Sometimes, the best information comes "straight from the horse's mouth". An interview is a conversation with a purpose; that being, to gather information from a person with first-hand knowledge-a primary source. Whenever possible, arrange a meeting with an expert in the field of your inquiry. Or, if you are investigating a particular group of people, interview a typical member, someone who represents the whole group and can speak for all of them.
You'll be surprised just how many people, from all walks of life, are willing to be interviewed-some even flattered by your attention. Choose them carefully. Regardless of who they are, prepare to interview them thoroughly. Chapter 4 "Writing from Conversation," in the Bedford Guide to Writing, offers some good advice:
- Make an appointment and schedule enough time-at least an hour.
- Be prompt and be prepared. Bring a list of carefully thought-out questions.
- Make sure your subject is willing to be quoted in writing.
- Really listen. This is the art of the interview. Let the person open up.
- Be flexible and allow the interview to go in unexpected directions.

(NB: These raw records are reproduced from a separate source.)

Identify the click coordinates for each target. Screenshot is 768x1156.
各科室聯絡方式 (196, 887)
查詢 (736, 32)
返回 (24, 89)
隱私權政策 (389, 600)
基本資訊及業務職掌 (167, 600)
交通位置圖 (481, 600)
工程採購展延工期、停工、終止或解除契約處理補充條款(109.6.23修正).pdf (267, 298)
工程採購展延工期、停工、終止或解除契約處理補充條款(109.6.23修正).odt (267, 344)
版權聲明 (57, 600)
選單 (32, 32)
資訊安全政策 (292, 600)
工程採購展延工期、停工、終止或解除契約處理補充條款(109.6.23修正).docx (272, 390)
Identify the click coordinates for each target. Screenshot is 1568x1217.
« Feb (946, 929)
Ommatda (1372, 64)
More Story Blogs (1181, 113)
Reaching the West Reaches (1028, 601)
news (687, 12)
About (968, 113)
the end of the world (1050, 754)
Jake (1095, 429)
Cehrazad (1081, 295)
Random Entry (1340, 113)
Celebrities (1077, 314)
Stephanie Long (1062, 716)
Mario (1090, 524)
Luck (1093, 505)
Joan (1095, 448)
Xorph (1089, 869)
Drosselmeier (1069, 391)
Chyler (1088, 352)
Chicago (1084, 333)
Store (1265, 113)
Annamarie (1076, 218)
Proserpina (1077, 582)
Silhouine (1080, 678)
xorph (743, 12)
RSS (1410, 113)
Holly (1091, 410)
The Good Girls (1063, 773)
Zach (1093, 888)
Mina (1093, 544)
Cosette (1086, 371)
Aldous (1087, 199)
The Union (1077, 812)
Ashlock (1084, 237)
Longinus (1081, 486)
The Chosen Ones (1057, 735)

- If a question goes unanswered, go on to the next question. You may be able to come back to it later.
- At the end of the interview, be sure to confirm any direct quotations you may use in your document.
- Make additional notes immediately after the interview, while the conversation is still fresh in your mind.
Be sure to take notes during the interview. These will come in handy later, when you reconstruct the interview on paper. Even when audio-recording, you should do this: In addition to recording important points and accurate quotations, notes allow you to record details that do not lend themselves to audio-recording. Your subject's mood, appearance and behavior, for instance, as well as your sensory impressions of the interview setting will come in handy when you begin constructing your document.
If an expert isn't readily available-perhaps the nearest one is too far away-you may be able to arrange a telephone interview. Make an appointment for a time convenient for both you and your subject. A busy person may not be able to give you even ten minutes on the spur of a moment, but all the time in the world if arranged for in advance. A further word of advice, don't try to wing-it; have written questions in hand before you dial. Take notes and follow all the other rules just as if you were doing the interview in person.
Note: Federal regulations forbid recording an interview over the phone without notifying the person being interviewed. When recording over the phone, you must also use a recorder connector with a warning device that emits a beeping signal at fifteen second intervals.